## [Items]
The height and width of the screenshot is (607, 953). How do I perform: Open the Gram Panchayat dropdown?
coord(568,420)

...

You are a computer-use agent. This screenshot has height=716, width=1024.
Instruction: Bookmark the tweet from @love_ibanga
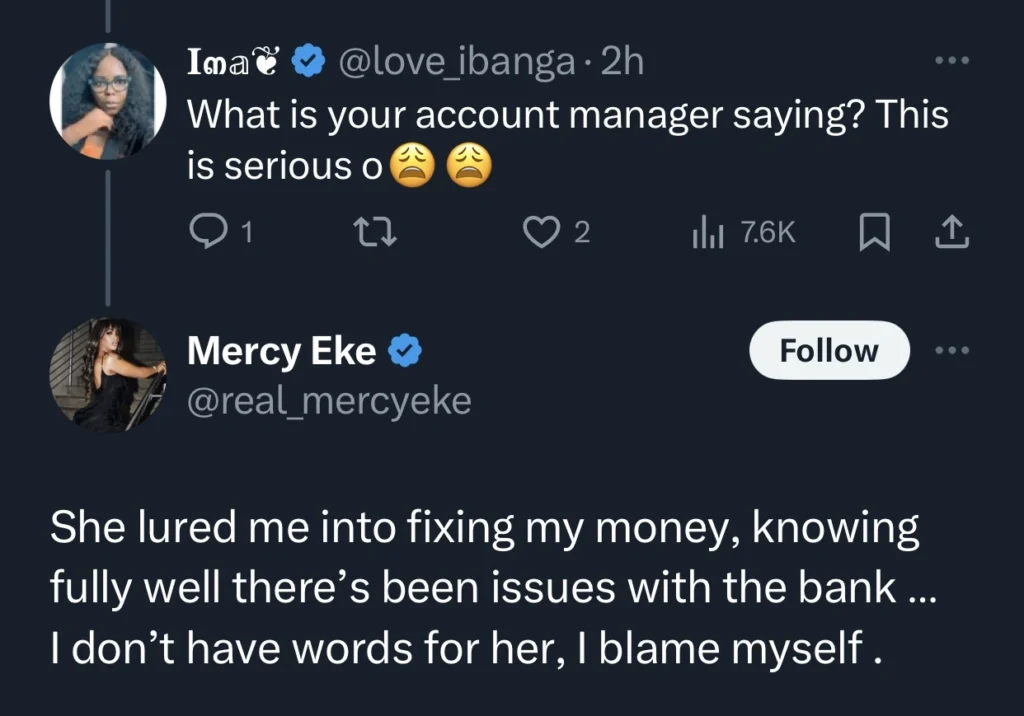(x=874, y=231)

## [What to produce]
Copy out the records that begin with the line containing "The height and" and end with the line containing "coord(568,420)", character for character.

## [Solution]
The height and width of the screenshot is (607, 953). How do I perform: Open the Gram Panchayat dropdown?
coord(568,420)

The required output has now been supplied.